*** PROVIDED RECORDS ***
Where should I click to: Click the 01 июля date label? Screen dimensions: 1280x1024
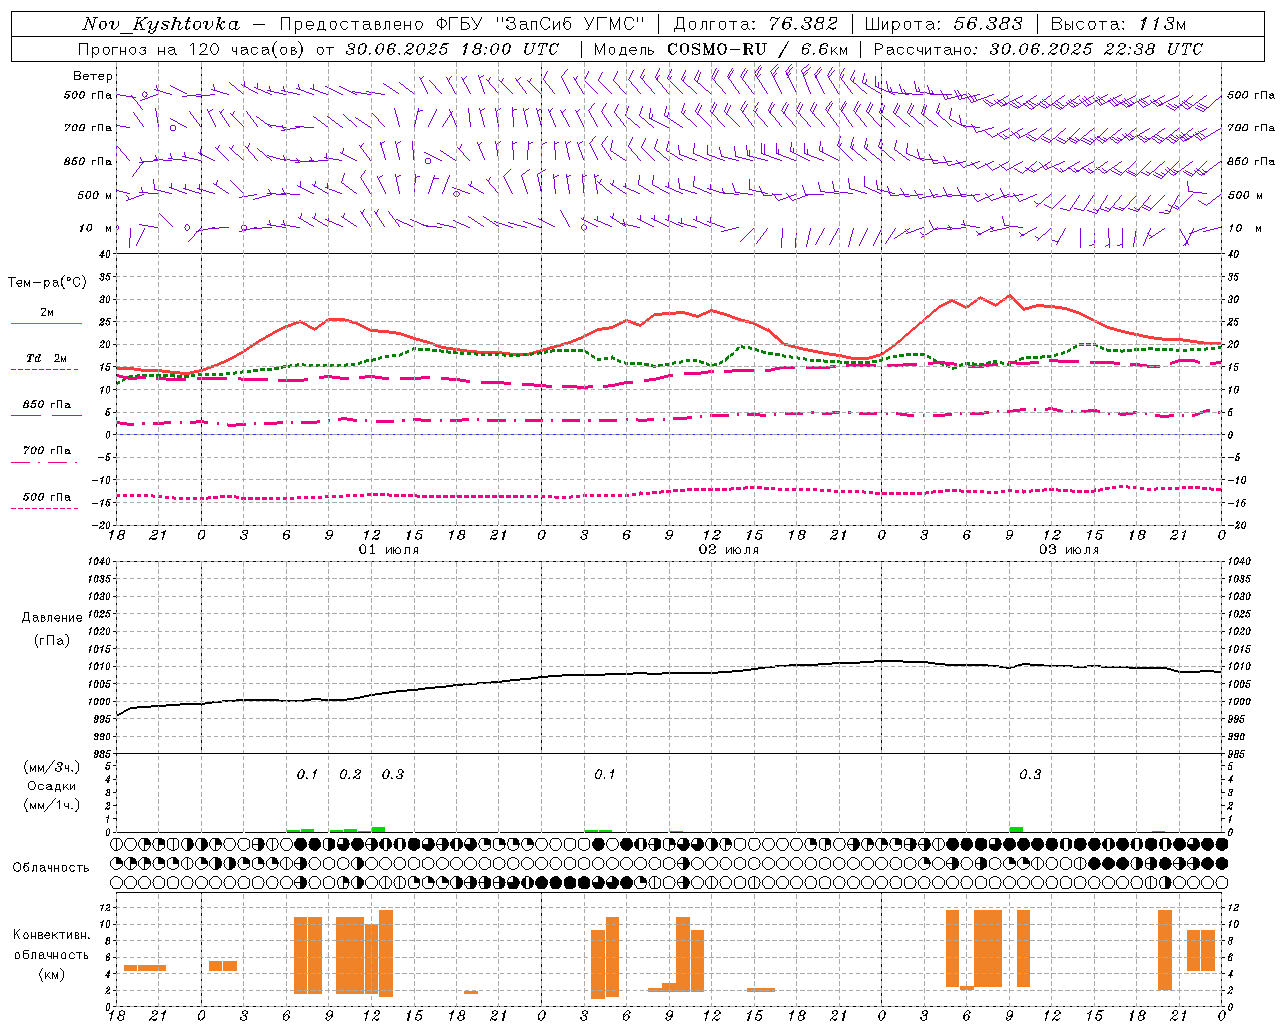pyautogui.click(x=389, y=550)
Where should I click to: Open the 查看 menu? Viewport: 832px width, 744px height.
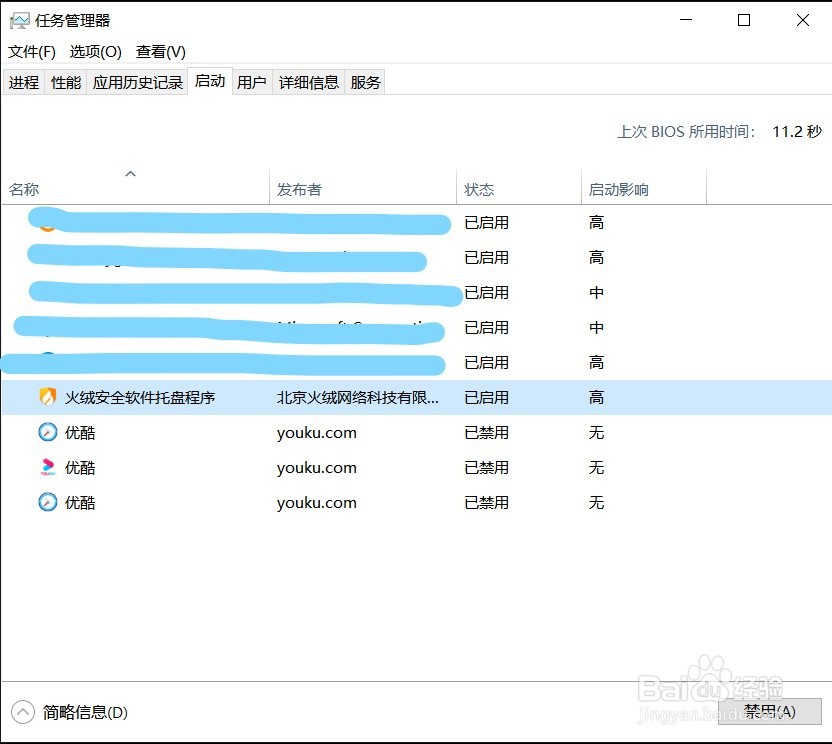point(158,51)
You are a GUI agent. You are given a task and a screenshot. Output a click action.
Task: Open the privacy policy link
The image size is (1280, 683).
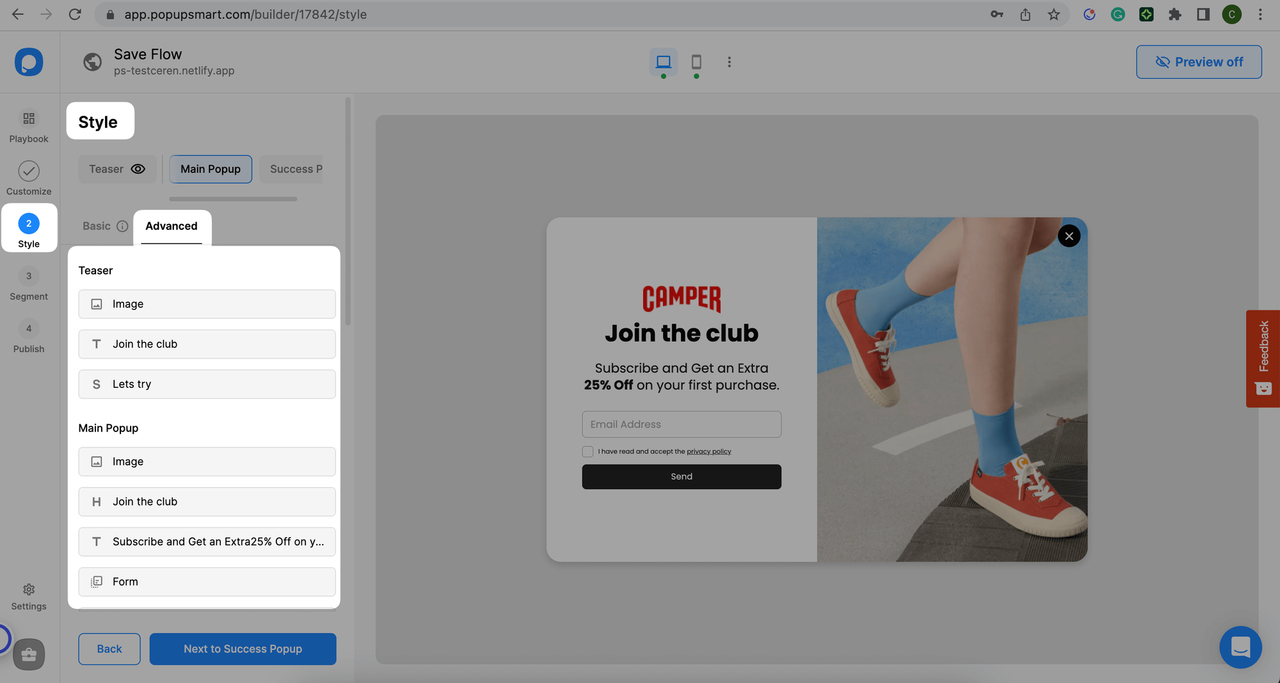[709, 451]
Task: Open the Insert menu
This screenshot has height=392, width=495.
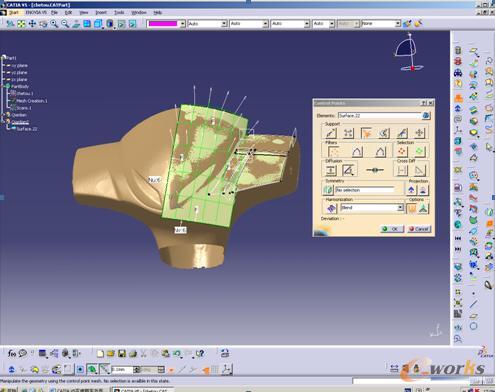Action: (x=101, y=12)
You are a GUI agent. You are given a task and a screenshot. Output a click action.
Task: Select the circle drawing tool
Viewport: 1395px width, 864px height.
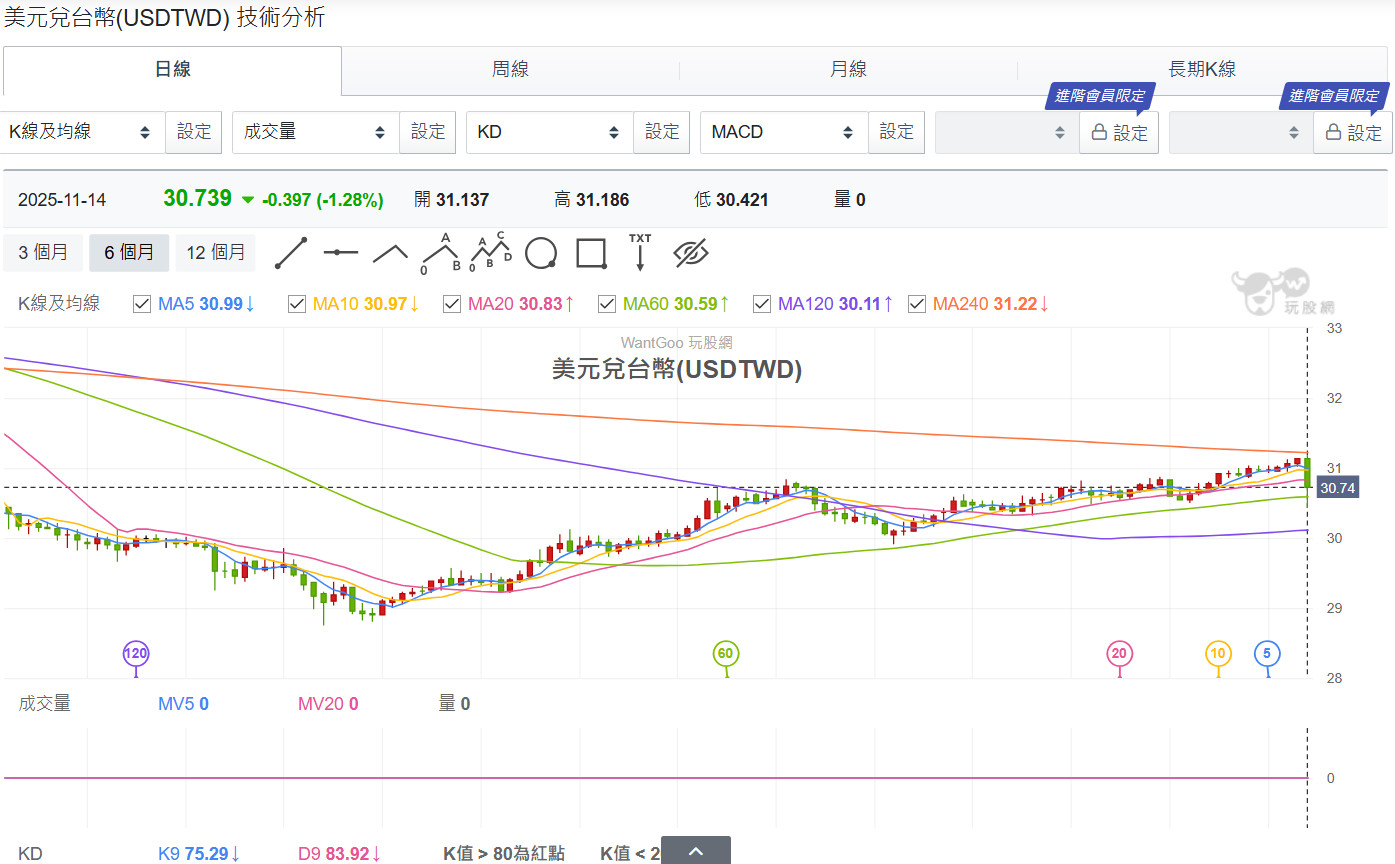point(540,253)
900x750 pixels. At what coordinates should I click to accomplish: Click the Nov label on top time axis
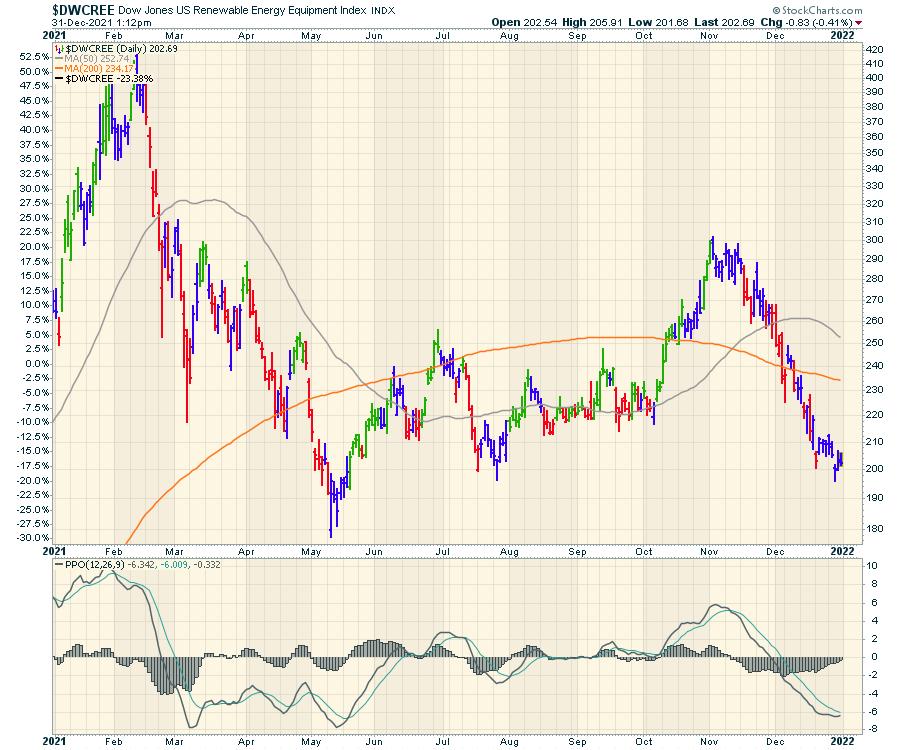pyautogui.click(x=711, y=36)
*** End of PROVIDED RECORDS ***
EXERCISE: Copy exactly the lines that run from the line containing "900x750 pixels. At" to the end of the data, keeping both end lines and dropping every picture.

TASK SOLUTION:
900x750 pixels. At what coordinates should I click to accomplish: Click the Nov label on top time axis
pyautogui.click(x=711, y=36)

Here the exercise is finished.